• **Excerpt to read**:
You can use A* and co with hex maps too. There's more info on hex maps and an
illustration of pathing here:

[http://www.redblobgames.com/grids/hexagons/#pathfinding](http://www.redblobgames.com/grids/hexagons/#pathfinding)

------
zyxley
So... with a screen sized to about 1280x580 (a comfortable size on my 13-inch
BMA), the "Start Search" button starts completely off the screen. Any smaller
than that, and the "Select Algorithm" box is partially clipped off the screen.
In any case, there's no scroll bar, which really confused me.

That aside, this is really neat, and it's interesting to see a visual
representation of the different algorithms.

------
koopuluri
This is really cool! Reminds me of the Berkeley PACMAN Ai project:
([http://ai.berkeley.edu/project_overview.html](http://ai.berkeley.edu/project_overview.html)),
but seems easier to customize, try out different edge cases and compare
algorithms.

• **What is expected**: Render this sentence from the pathfinding thread in Spanish: "You can use A* and co with hex maps too." Draw only on the pathfinding thread above.

• **Dataset excerpt**:
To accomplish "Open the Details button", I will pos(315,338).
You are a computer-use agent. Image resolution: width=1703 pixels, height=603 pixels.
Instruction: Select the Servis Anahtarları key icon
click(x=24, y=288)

• **Answer in full**: También puedes usar A* y compañía con mapas hexagonales.